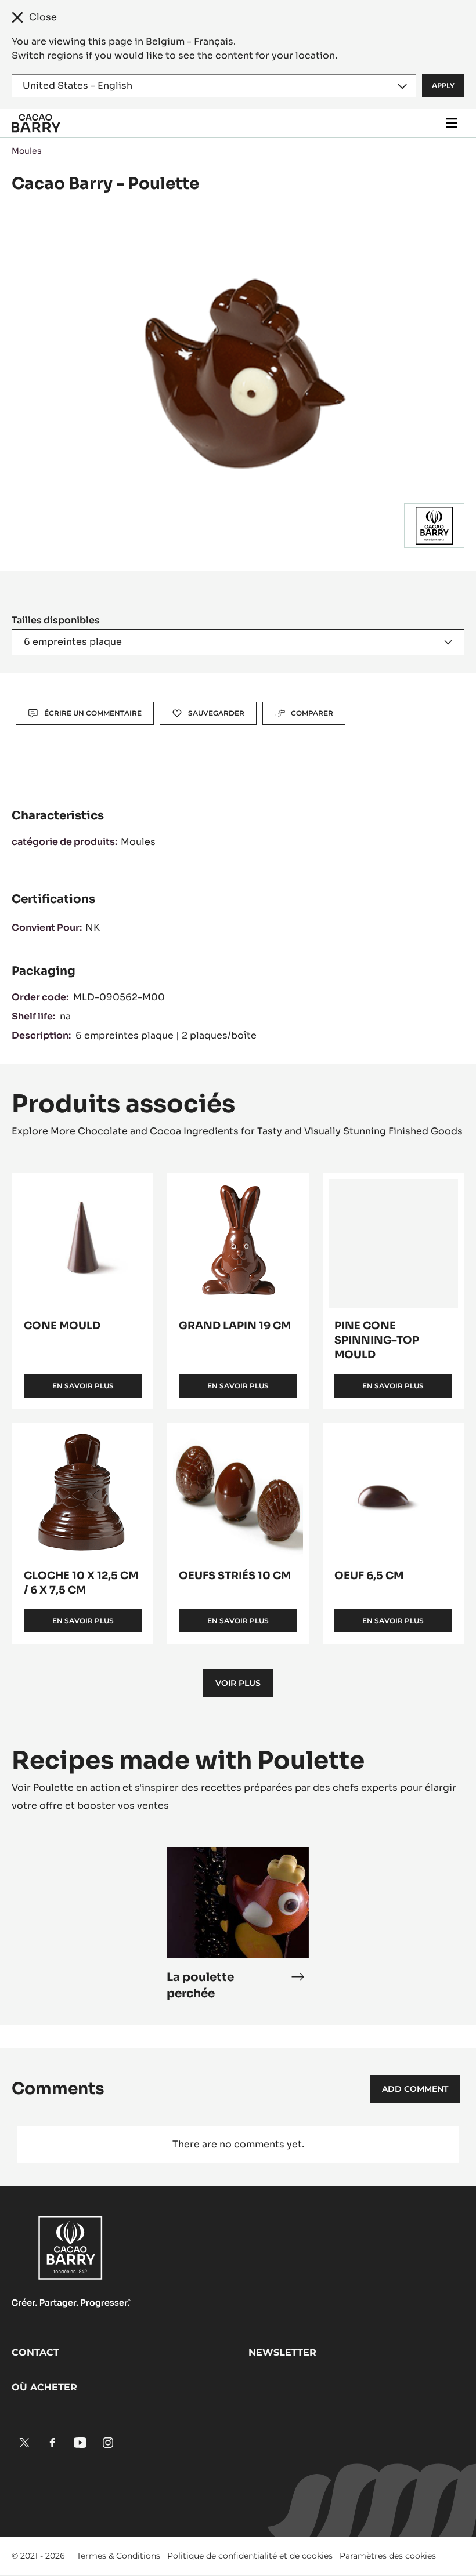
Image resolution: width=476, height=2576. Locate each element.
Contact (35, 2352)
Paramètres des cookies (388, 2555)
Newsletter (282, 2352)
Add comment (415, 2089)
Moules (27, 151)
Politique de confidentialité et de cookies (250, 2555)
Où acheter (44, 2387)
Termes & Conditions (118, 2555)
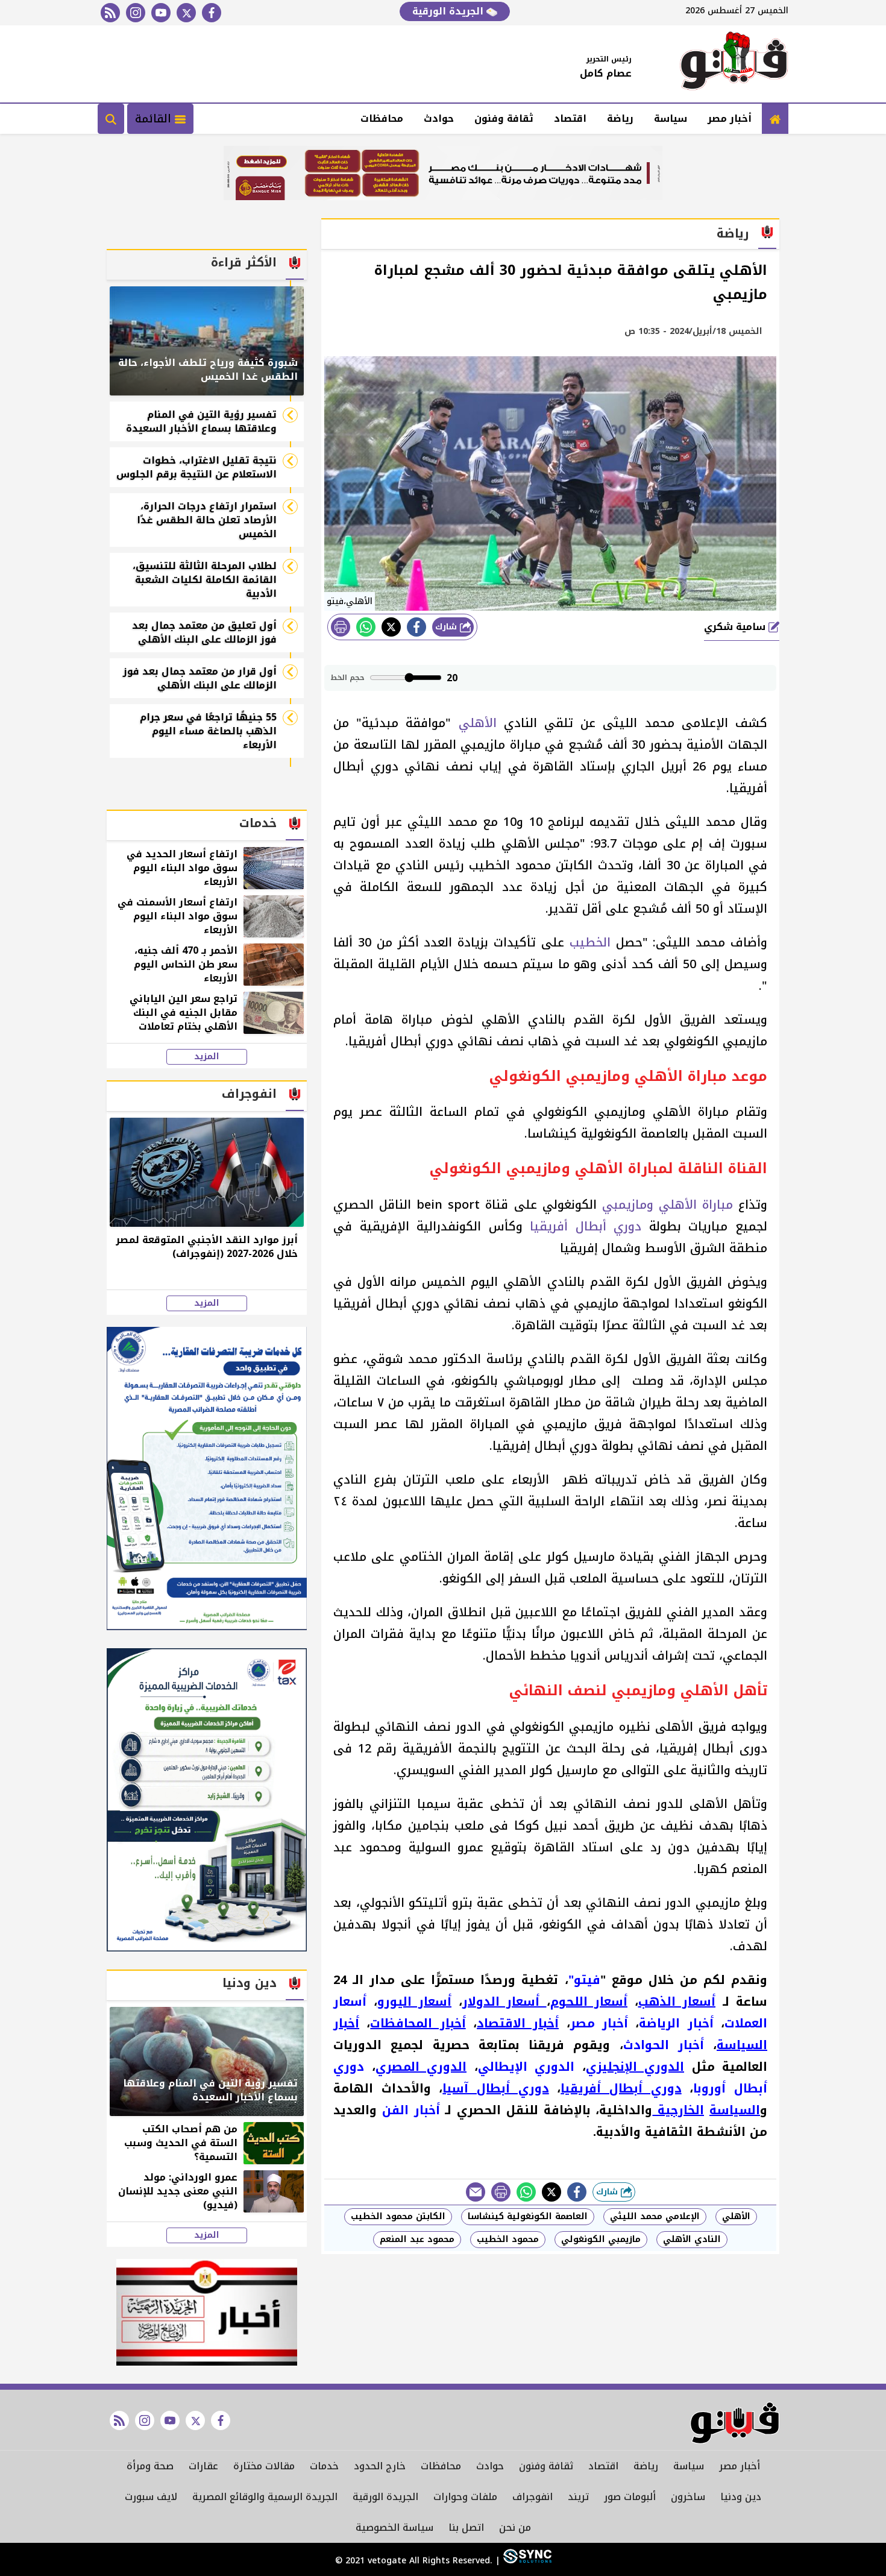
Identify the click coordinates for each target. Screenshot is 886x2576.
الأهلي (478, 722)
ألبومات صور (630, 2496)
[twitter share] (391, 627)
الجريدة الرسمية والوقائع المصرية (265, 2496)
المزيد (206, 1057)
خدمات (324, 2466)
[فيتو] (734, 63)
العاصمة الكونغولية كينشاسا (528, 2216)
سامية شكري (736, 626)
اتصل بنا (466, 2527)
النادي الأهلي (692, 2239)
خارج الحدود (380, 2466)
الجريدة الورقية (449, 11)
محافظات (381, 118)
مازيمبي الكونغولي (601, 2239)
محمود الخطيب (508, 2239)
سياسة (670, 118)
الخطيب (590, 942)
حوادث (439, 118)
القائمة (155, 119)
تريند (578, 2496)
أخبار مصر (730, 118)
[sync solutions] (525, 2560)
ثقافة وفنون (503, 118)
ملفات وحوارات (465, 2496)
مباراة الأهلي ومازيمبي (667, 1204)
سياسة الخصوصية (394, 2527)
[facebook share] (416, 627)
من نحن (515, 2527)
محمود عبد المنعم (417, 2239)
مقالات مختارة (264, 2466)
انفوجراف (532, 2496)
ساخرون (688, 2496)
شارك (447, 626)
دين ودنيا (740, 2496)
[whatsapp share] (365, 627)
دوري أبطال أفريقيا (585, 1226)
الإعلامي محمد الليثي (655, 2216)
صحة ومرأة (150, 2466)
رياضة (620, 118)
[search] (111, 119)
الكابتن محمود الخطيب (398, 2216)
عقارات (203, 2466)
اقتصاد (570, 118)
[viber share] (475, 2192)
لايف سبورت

Directions for this task ▸ Repeat, exactly and in full, all records above, but include no pictures.

Exercise solution ▸
Image resolution: width=476, height=2576. Locate each element.
Contact (35, 2352)
Paramètres des cookies (388, 2555)
Newsletter (282, 2352)
Add comment (415, 2089)
Moules (27, 151)
Politique de confidentialité et de cookies (250, 2555)
Où acheter (44, 2387)
Termes & Conditions (118, 2555)
Identify the click coordinates for each target. Screenshot is 886x2576.
الأهلي (478, 722)
ألبومات صور (630, 2496)
[twitter share] (391, 627)
الجريدة الرسمية والوقائع المصرية (265, 2496)
المزيد (206, 1057)
خدمات (324, 2466)
[فيتو] (734, 63)
العاصمة الكونغولية كينشاسا (528, 2216)
سامية شكري (736, 626)
اتصل بنا (466, 2527)
النادي الأهلي (692, 2239)
خارج الحدود (380, 2466)
الجريدة الورقية (449, 11)
محافظات (381, 118)
مازيمبي الكونغولي (601, 2239)
محمود الخطيب (508, 2239)
سياسة (670, 118)
الخطيب (590, 942)
حوادث (439, 118)
القائمة (155, 119)
تريند (578, 2496)
أخبار مصر (730, 118)
[sync solutions] (525, 2560)
ثقافة وفنون (503, 118)
ملفات وحوارات (465, 2496)
مباراة الأهلي ومازيمبي (667, 1204)
سياسة الخصوصية (394, 2527)
[facebook share] (416, 627)
من نحن (515, 2527)
محمود عبد المنعم (417, 2239)
مقالات مختارة (264, 2466)
انفوجراف (532, 2496)
ساخرون (688, 2496)
شارك (447, 626)
دين ودنيا (740, 2496)
[whatsapp share] (365, 627)
دوري أبطال أفريقيا (585, 1226)
الإعلامي محمد الليثي (655, 2216)
صحة ومرأة (150, 2466)
رياضة (620, 118)
[search] (111, 119)
الكابتن محمود الخطيب (398, 2216)
عقارات (203, 2466)
اقتصاد (570, 118)
[viber share] (475, 2192)
لايف سبورت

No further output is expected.